Head node fault tolerance
Head node fault tolerance is only available on customer-hosted clouds. Reach out to Anyscale support for info.
Ray Serve is resilient to process and worker node failures out of the box. However, Ray has a centralized component called the Global Control Store (GCS) running on the head node that stores its data in memory by default. If the head crashes or runs out of memory, this data is lost, so the cluster will go down with it and the service will not be able to serve traffic until the cluster is restarted.
To remedy this, enable head node fault tolerance for your service by configuring external storage for the Ray GCS. With head node fault tolerance enabled, the service will continue to serve traffic from Serve replicas running on the worker nodes during head node recovery.
Provisioning GCS storage
In order to enable head node fault tolerance, you must set up a Redis-compatible external storage cluster. There are two ways to accomplish this:
- Automatic setup (recommended) will provision external storage and configure all services in a cloud to use it by default.
- Manual setup can be used for more fine-grained control.

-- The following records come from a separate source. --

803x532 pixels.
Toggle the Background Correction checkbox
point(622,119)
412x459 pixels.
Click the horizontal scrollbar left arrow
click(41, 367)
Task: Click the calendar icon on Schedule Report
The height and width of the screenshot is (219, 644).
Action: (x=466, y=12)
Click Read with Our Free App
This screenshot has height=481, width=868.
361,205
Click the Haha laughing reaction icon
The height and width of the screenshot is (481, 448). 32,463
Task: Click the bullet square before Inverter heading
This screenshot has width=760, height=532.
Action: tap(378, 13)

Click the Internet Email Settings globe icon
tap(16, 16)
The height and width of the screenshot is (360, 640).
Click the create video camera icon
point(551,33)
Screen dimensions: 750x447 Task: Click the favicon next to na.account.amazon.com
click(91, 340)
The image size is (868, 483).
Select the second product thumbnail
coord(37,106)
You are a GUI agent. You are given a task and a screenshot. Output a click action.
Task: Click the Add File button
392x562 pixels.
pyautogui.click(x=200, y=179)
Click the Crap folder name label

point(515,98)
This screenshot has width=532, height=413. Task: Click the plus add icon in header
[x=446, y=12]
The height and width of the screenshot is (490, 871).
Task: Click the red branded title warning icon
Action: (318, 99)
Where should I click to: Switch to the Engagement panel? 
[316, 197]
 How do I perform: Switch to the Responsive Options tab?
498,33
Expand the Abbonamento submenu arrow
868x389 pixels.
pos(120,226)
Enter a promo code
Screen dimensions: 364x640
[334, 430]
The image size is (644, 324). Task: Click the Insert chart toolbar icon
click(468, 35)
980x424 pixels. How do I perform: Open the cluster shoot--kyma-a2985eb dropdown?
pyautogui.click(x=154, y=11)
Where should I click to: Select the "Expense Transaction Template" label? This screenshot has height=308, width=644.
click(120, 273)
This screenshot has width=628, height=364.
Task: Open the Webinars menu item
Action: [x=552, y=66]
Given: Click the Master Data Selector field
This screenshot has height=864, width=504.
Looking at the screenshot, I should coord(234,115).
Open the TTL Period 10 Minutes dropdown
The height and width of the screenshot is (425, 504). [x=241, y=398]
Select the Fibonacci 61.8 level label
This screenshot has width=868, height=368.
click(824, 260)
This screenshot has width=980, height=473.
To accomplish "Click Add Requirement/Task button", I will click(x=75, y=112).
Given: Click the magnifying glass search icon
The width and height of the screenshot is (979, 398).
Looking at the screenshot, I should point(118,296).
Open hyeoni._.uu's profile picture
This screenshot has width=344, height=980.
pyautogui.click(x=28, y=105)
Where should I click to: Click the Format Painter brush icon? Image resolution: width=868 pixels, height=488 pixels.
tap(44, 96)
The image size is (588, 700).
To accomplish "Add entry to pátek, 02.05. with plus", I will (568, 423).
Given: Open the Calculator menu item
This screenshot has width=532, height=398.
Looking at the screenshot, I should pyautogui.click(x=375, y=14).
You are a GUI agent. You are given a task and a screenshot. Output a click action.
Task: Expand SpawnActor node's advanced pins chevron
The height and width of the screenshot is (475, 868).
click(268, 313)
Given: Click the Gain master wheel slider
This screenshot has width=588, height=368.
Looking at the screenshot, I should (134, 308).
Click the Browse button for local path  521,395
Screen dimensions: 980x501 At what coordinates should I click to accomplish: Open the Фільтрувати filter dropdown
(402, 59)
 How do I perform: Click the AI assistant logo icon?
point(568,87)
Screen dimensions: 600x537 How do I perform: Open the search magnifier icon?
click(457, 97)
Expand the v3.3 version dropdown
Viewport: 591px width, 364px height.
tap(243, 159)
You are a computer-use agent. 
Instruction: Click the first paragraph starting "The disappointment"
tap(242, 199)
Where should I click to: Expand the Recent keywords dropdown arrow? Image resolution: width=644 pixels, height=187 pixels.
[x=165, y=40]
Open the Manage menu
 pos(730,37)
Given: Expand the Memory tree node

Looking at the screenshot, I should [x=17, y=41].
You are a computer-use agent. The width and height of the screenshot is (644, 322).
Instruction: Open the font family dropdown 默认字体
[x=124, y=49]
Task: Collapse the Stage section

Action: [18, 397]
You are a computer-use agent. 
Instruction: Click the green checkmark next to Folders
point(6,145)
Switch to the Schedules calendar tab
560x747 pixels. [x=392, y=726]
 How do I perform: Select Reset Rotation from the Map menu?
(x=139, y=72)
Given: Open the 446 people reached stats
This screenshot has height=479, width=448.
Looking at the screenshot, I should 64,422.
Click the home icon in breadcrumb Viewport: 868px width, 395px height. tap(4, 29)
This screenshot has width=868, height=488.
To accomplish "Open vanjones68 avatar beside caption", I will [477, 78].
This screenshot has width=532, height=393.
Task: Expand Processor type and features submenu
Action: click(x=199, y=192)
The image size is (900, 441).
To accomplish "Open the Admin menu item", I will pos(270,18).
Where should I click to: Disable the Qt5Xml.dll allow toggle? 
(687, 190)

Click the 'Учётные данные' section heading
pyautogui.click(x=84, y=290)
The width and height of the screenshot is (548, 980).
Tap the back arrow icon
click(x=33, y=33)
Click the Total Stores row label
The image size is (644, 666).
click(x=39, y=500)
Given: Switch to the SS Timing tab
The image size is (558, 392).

You will pay an additional cost to the cloud provider for hosting the external storage cluster. Anyscale does not add an additional charge on top of this cost.
- On AWS, the MemoryDB cluster size is 2GiB with an additional replica, which costs ~$70/month.
- On GCP, the Memorystore cluster size is 5GiB with an additional replica, which costs ~$200/month.
The Ray GCS only supports single shard Redis clusters (which might be replicated across multiple nodes), but does NOT support multi-shard clusters.
Automatic setup
To set a Redis-compatible external storage cluster as the default for all services in a cloud, utilize the cloud setup
or cloud register
CLI commands.
Find detailed instructions on this process in Overview of Anyscale Cloud.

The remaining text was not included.